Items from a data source
□ □ □
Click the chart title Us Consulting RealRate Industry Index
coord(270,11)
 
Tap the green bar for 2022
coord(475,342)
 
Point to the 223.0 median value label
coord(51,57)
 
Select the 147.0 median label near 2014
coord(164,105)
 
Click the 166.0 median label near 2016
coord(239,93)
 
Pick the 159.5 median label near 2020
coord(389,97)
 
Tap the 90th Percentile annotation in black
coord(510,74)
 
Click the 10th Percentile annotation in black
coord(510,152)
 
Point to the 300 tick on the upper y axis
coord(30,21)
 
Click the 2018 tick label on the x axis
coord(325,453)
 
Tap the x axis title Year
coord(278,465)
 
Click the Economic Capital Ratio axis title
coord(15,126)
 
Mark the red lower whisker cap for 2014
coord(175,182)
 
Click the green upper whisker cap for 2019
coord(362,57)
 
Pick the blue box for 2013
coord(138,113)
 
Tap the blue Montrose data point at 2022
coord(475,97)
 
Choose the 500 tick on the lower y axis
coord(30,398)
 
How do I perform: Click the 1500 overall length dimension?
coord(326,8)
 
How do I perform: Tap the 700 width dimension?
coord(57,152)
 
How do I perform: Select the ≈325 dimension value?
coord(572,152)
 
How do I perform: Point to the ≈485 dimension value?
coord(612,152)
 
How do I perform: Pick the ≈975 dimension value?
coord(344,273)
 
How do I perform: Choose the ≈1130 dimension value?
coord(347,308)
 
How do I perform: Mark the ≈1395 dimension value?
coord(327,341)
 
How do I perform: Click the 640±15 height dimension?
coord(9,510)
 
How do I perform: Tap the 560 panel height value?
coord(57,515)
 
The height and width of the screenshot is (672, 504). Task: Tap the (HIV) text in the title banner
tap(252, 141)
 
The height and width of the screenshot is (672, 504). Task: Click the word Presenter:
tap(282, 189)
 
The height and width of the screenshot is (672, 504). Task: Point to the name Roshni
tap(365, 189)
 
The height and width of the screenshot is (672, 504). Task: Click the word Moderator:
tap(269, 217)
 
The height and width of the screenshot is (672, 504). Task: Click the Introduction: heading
□ □ □
- TASK STATEMENT: Repeat the records from the line with "the name Roshni" through the end of the records, requests included, and increase every number in the tap coordinates by 25.

- FINAL ANSWER:
The height and width of the screenshot is (672, 504). Task: Point to the name Roshni
tap(390, 214)
 
The height and width of the screenshot is (672, 504). Task: Click the word Moderator:
tap(294, 242)
 
The height and width of the screenshot is (672, 504). Task: Click the Introduction: heading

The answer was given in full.